→ TASK DIRECTIONS: Decide whether each of the following statements agrees with the theater article, answering yes or no and quoting the article's deciding words: (a) Rogue Machine Theatre opens its seventh season on May 24th; (b) the play charts two people's lives over the course of 20 years; (c) Larissa Kokernot directs the production.

This Week in Theater
Rogue Machine is back… Rajiv Joseph’s play kicks off the new season
Opening their seventh season on May 24th, the multi-award winning Rogue Machine Theatre will present a unique play from one of today’s most celebrated playwrights. GRUESOME PLAYGROUND INJURIES, by Rajiv Joseph (Bengal Tiger in the Baghdad Zoo- NEA Award BEST PLAY, and Pulitzer Prize finalist) charts the intersections of two people’s lives over the course of 30 years.
Artistic Director John Perrin Flynn told me that, “this play very cleverly captures our ability to love and how it relates to our childhood. How those early experiences inform our behavior and lack of ability for intimacy in our adult relationships. It’s a funny play, yet serious, subject so audiences can have a good time laughing while taking a very thought-provoking journey. This creates a huge expectation for the Director, Larissa Kokernot, and made me curious to find out how she brought it all together. She created a physically focused performance that seems to act as a metaphor for the emotional wounds that we accumulate in our lives. It presents questions but allows the audiences to form their own answers. It’s already on my “playlist…if I can get a ticket!”
I was looking forward to finding out more about this director and her process and felt lucky to catch up with her recently while in rehearsals at Rogue Machine.
Rose: I read that you began your career as an actor, how/when did you make the transition to directing? Are they equal passions in your life?

→ DATA SHOWN:
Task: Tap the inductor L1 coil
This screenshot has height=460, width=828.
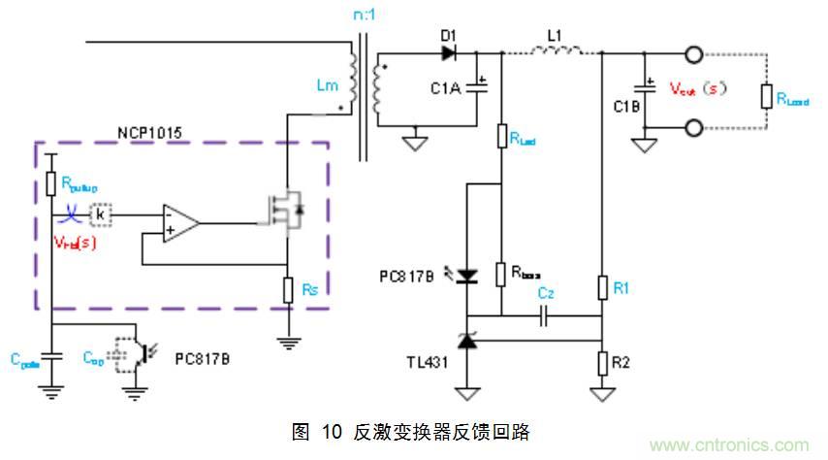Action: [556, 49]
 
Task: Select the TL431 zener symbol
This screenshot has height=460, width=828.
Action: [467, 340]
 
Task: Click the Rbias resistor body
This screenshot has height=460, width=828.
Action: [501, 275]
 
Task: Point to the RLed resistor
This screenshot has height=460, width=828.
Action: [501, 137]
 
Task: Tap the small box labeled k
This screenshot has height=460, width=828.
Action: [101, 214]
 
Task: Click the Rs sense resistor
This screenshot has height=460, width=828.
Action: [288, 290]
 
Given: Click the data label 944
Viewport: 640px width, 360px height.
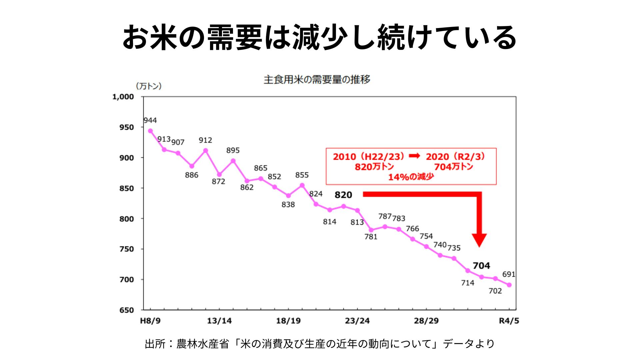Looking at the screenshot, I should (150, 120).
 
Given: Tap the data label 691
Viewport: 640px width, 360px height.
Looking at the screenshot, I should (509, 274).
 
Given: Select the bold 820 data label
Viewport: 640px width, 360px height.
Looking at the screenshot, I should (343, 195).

==

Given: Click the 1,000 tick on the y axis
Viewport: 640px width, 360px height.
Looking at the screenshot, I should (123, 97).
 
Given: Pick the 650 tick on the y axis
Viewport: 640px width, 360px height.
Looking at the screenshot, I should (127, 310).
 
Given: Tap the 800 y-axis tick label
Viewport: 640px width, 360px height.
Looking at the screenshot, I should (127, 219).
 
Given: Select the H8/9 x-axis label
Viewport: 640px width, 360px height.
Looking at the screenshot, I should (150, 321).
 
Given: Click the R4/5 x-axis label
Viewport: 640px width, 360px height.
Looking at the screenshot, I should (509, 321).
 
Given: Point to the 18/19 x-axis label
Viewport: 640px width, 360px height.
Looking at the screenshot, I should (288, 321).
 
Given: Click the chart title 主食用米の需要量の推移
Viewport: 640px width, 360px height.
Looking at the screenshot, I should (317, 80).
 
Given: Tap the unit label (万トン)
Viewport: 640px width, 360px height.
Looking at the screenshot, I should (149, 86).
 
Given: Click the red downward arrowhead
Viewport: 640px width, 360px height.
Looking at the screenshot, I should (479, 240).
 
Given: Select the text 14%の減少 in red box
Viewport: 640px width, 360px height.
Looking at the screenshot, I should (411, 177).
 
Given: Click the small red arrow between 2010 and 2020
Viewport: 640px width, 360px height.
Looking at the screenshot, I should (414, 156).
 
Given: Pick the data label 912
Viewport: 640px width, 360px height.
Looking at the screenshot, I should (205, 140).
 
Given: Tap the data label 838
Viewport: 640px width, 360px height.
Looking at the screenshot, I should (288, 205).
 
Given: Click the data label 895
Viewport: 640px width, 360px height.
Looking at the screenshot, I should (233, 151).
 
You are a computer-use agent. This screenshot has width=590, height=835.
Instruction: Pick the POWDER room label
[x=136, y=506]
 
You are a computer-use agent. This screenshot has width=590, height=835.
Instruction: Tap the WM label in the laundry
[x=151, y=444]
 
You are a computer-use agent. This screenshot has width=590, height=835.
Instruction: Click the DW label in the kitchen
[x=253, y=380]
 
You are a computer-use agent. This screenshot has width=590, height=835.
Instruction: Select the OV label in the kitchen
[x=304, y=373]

→ COMPLETED EXERCISE:
(a) Yes: "Opening their seventh season on May 24th."
(b) No: "over the course of 30 years."
(c) Yes: "the Director, Larissa Kokernot."